However, it is worth mentioning when to prefer median to mean (or mode). Basically, in descriptive statistics, when our data is perfectly normal distributed then mean, mode, and median are equal, i.e. they coincide. On the other hand, when our data is skewed, i.e. the frequency distribution for our data is (left/right) skewed, the mean fails to provide the best central location because the skewness is dragging it away from the typical value to left or right, while the median is not as strongly influenced by the skewed data, and thus best retains this position pointing to a typical value. Thus computing a median might be preferable when you deal with skewed data.
Also, machine learning is where statistical methods are heavily used, for example $k$-medians clustering.

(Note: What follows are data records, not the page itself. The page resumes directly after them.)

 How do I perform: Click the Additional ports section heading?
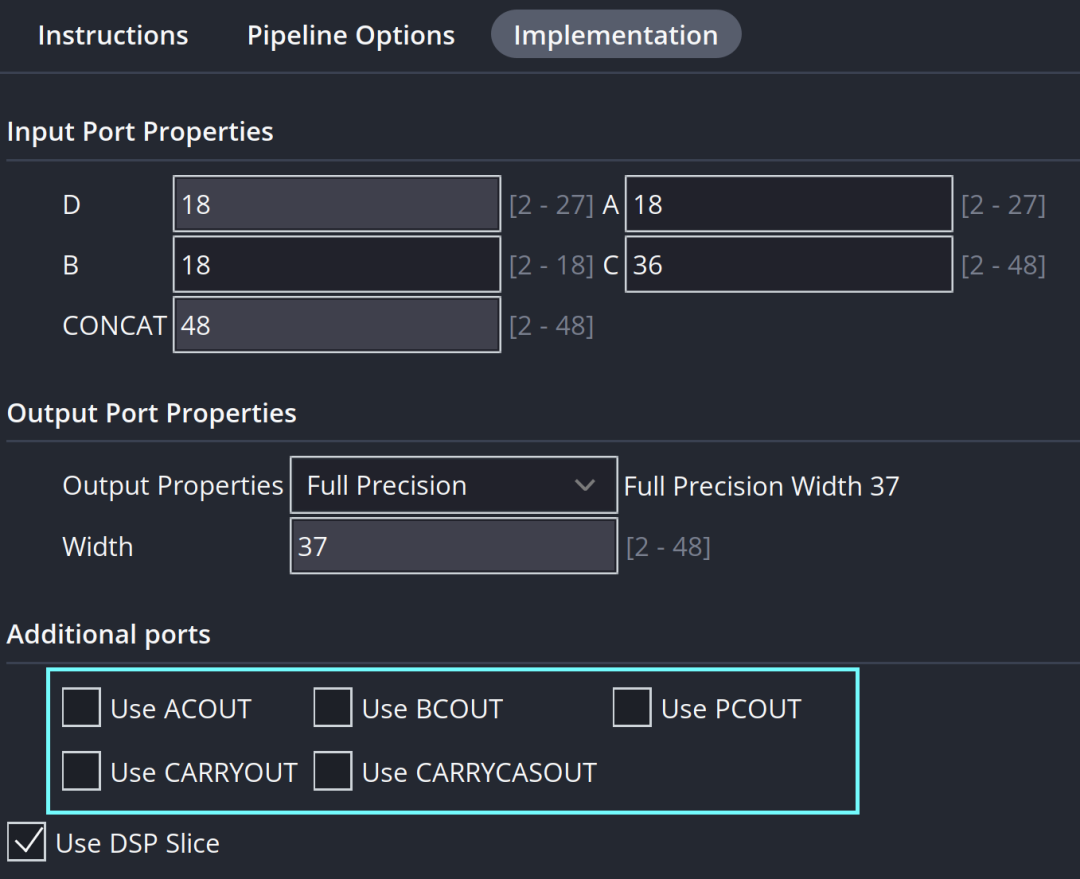coord(109,635)

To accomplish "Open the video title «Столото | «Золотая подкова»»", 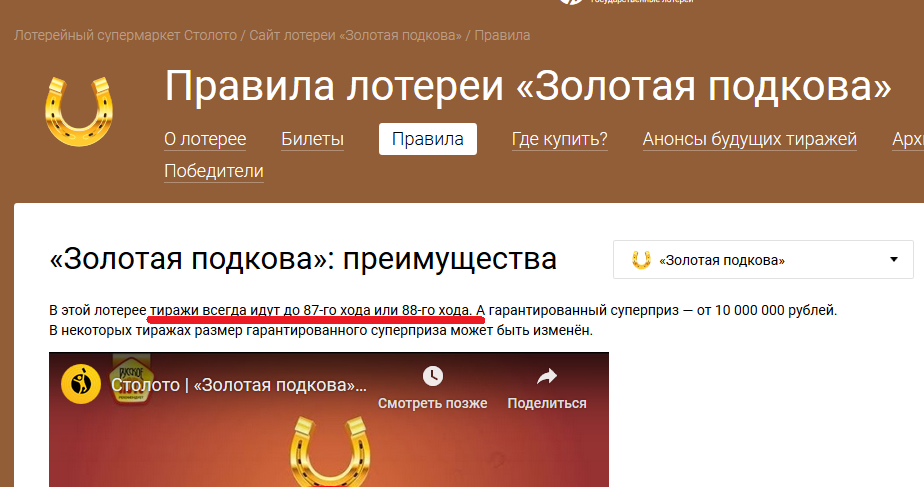I will click(239, 385).
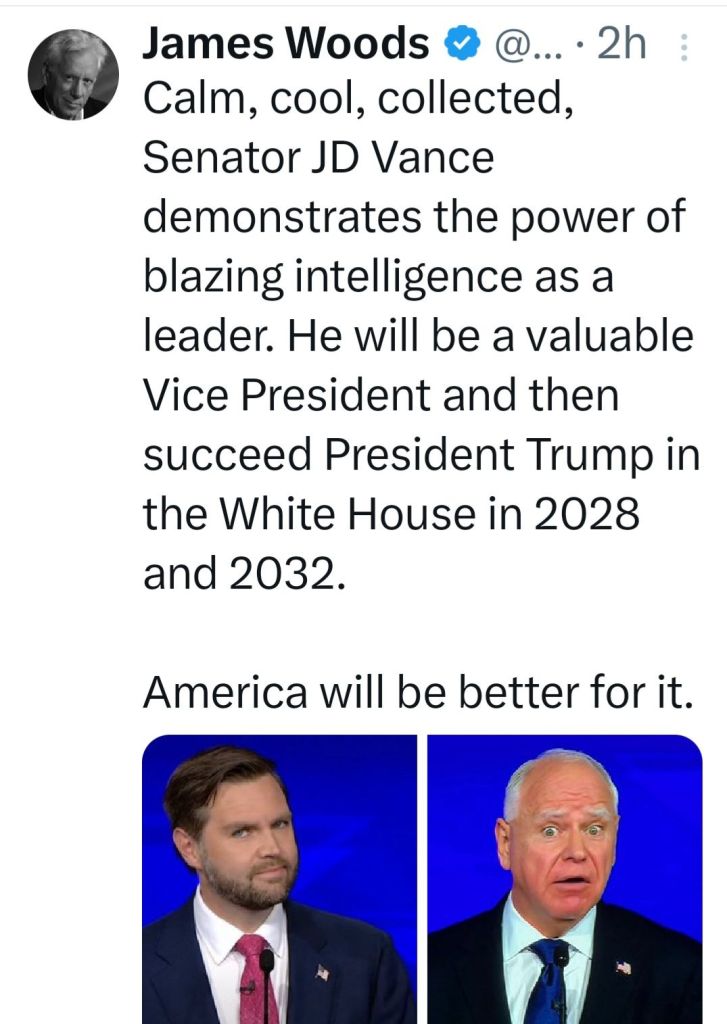Expand the right photo of man with glasses

click(565, 878)
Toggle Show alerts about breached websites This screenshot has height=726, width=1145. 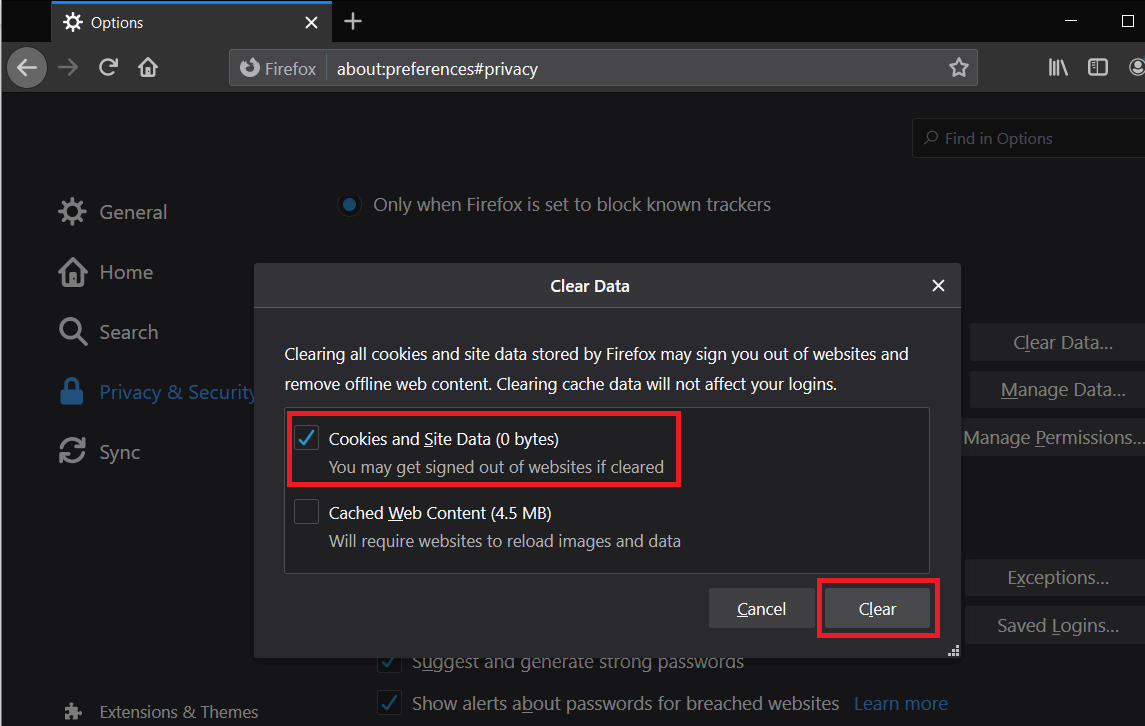(x=389, y=703)
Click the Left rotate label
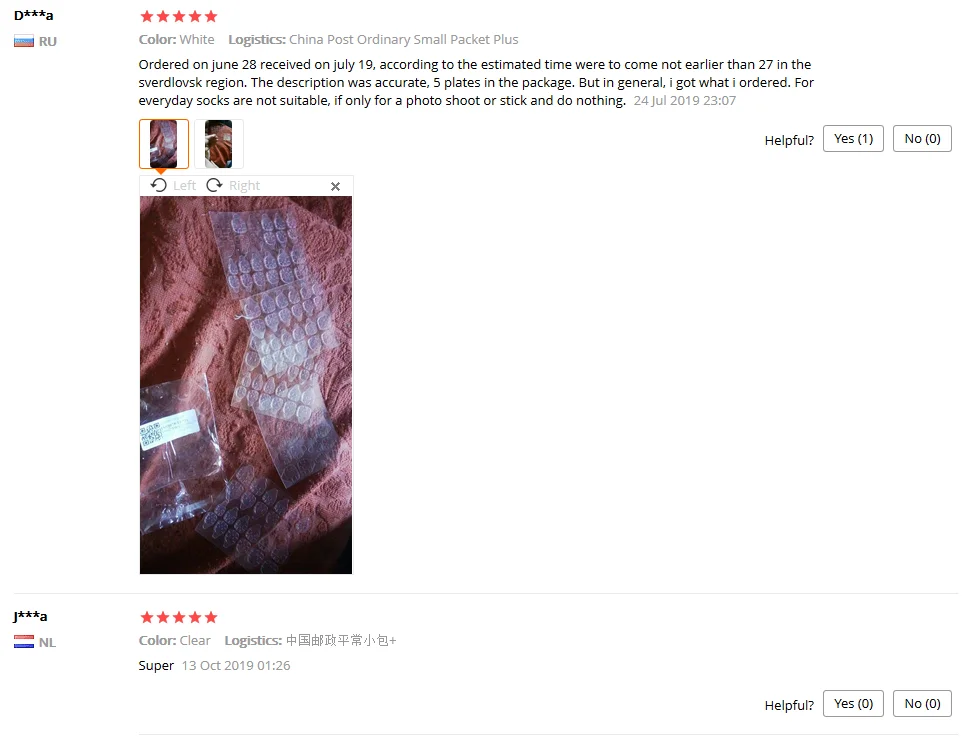This screenshot has height=741, width=969. click(x=184, y=185)
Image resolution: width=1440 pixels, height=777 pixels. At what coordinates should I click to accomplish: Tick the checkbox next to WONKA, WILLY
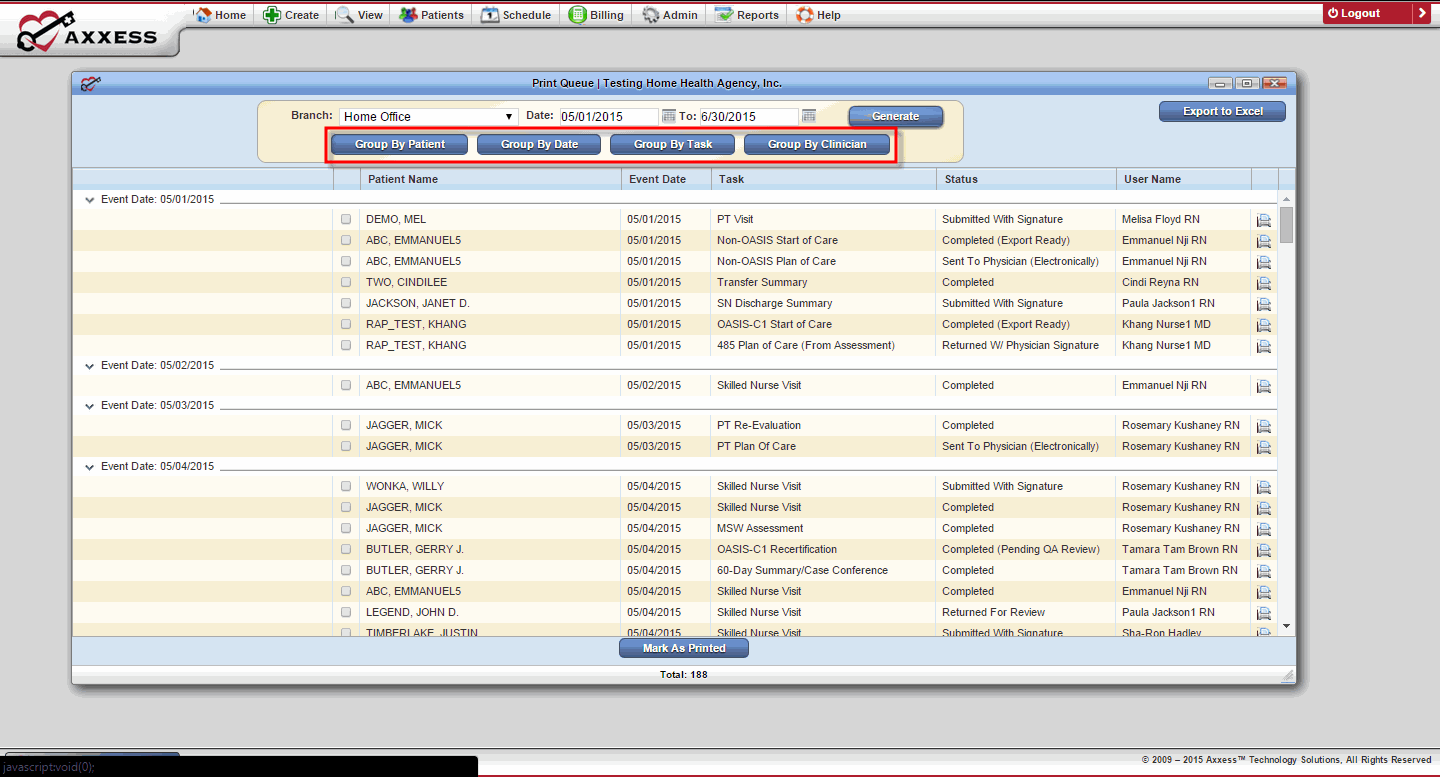345,486
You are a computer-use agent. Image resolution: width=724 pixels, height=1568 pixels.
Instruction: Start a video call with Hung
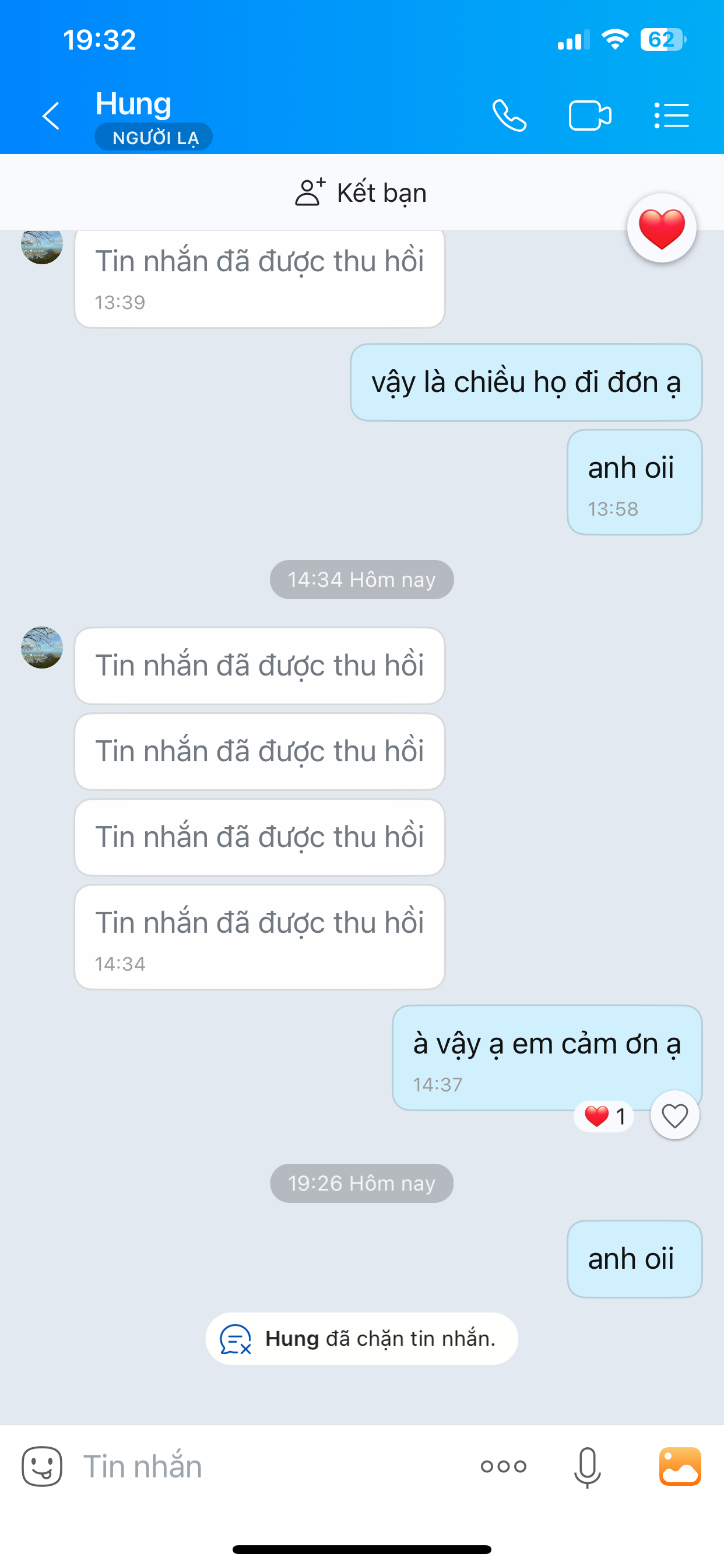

Median filtering is common in reduction of certain types of noise in image processing. Especially salt and pepper noise. It works by picking out the median value in each color channel in each local neighbourhood of the image and replacing it with it. How large these neighbourhoods are can vary. Popular filter sizes (neighbourhoods) are for example 3x3 and 5x5 pixels.
Computing medians is particularly important in randomized algorithms.
Quite often, we have an approximation algorithm that, with probability at least $\tfrac34$, gives an answer within a factor of $1\pm\epsilon$ of the true answer $A$. Of course, in reality, we want to get an almost-correct answer with much higher probability than $\tfrac34$. So we repeat the algorithm $k$ times and then take the median. The median will be within $A(1\pm\epsilon)$ unless at least half of the $k$ samples were less than $A(1-\epsilon)$ or at least half were bigger than $A(1+\epsilon)$, and this has probability exponentially small in $k$.
Computing medians takes our crappy "It's wrong one time in four" algorithm and turns it into an "It's wrong once in $2^n$ runs" algorithm while only adding a factor of something like $n$ to the running time.
The median of medians has some applications:
- Finding a pivot for quicksort, which brings its worst-time complexity to $ O(n \log n)$.
- Finding a pivot for quickselect, bringing it's worst-time complexity to $O(n)$, from $O(n^2)$.